# WHAT IS NEEDED
Where a line contains "Select the Modo standalone ou conectado item", begin there and restate word for word every line to the end of the entries below, pictures excluded.

# DATA SUPPLIED

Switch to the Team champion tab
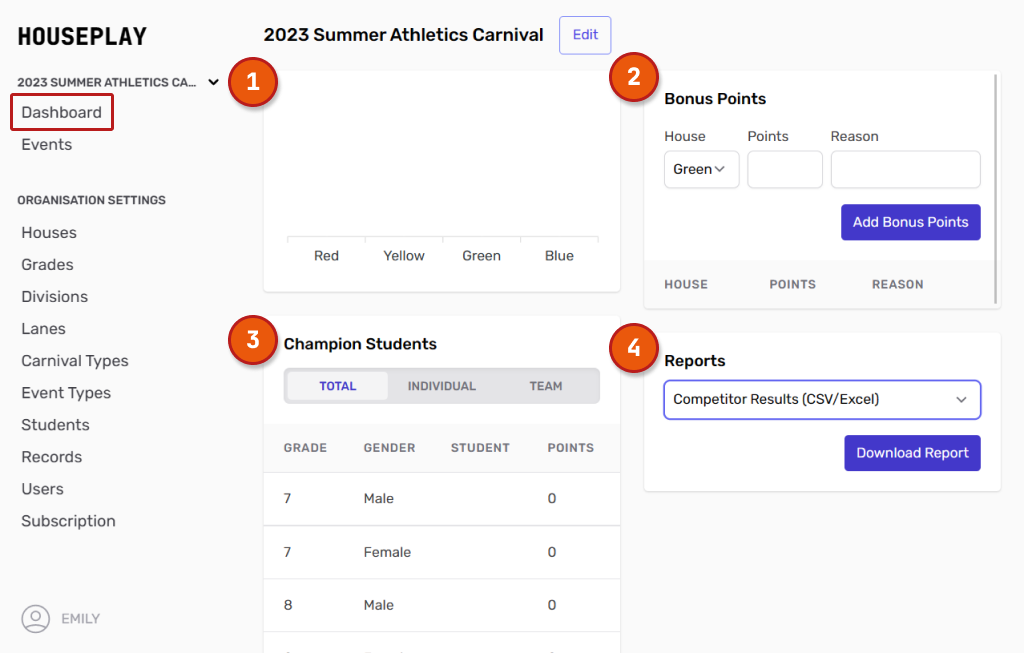1024x653 pixels. pyautogui.click(x=545, y=386)
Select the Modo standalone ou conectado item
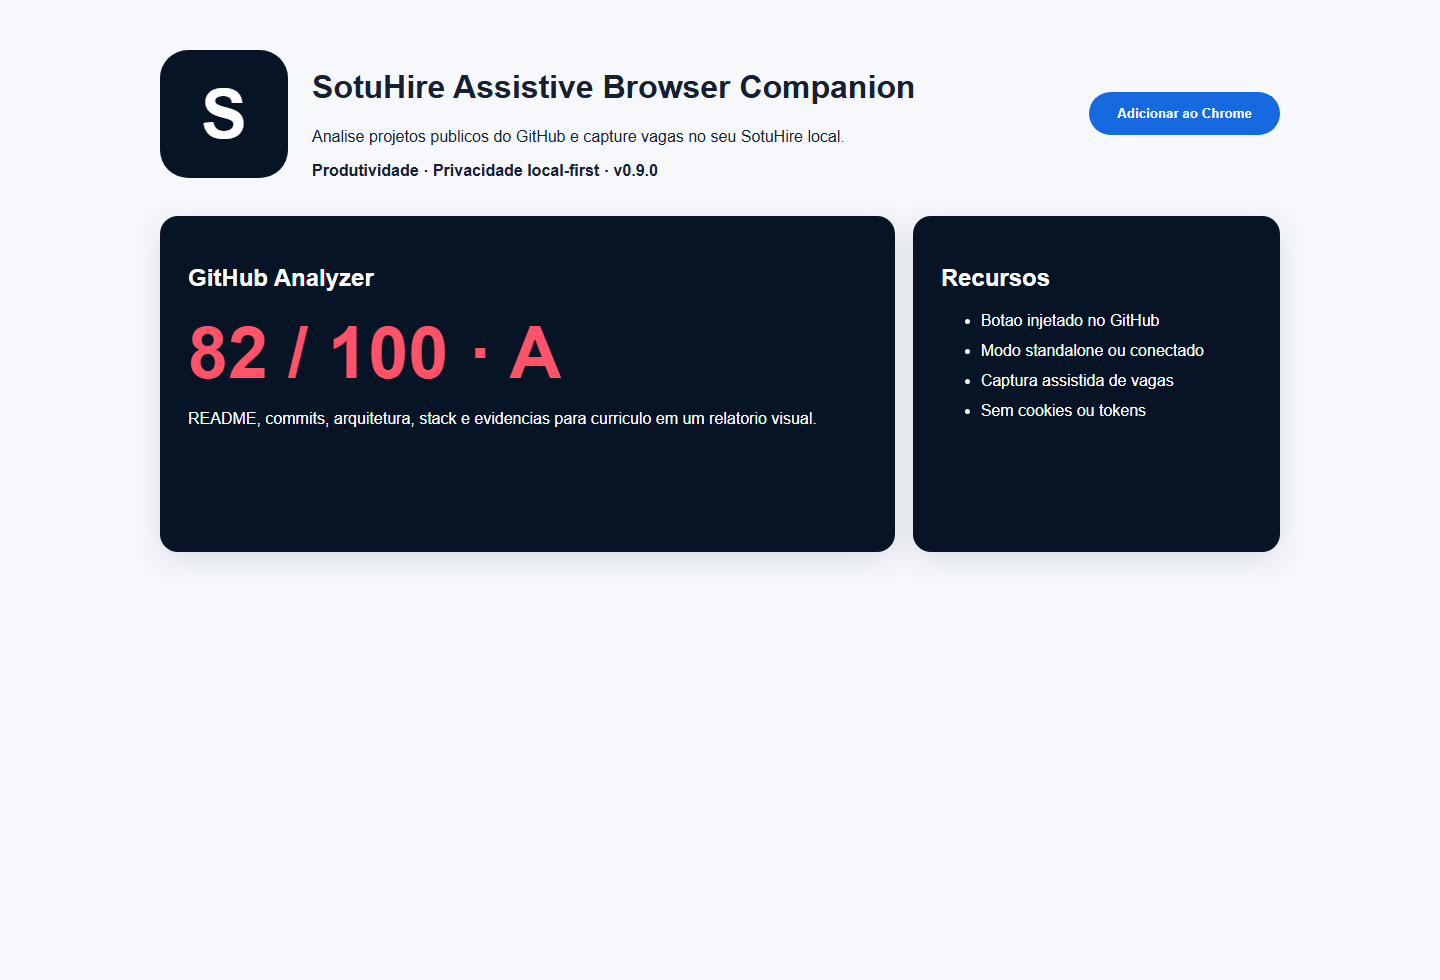Viewport: 1440px width, 980px height. click(x=1092, y=350)
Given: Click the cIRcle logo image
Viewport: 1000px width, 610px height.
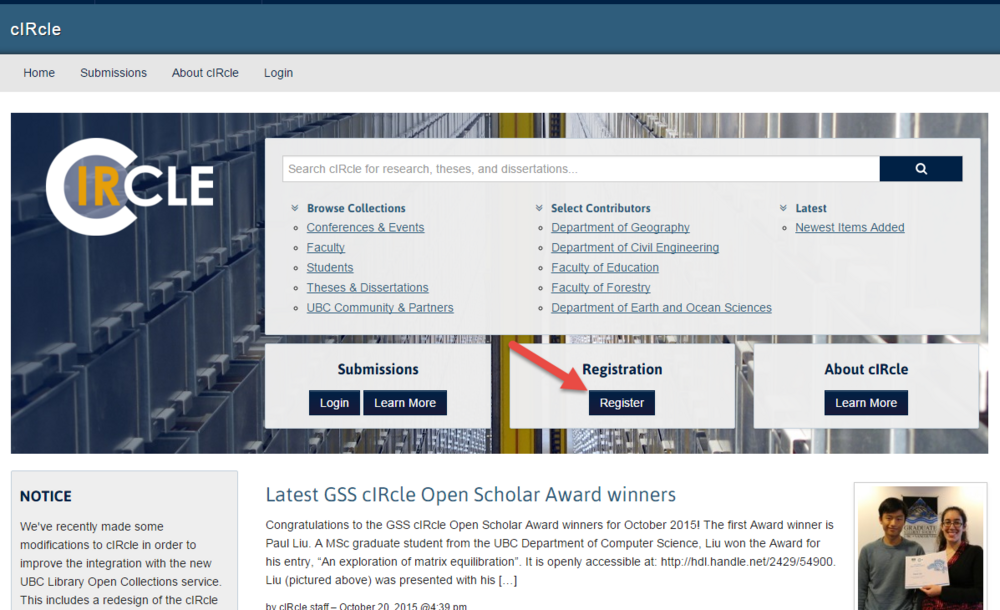Looking at the screenshot, I should (130, 187).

# SOLUTION FOR THIS PROBLEM
Select the Modo standalone ou conectado item
Viewport: 1440px width, 980px height. click(x=1092, y=350)
Given: Click the cIRcle logo image
Viewport: 1000px width, 610px height.
Looking at the screenshot, I should (130, 187).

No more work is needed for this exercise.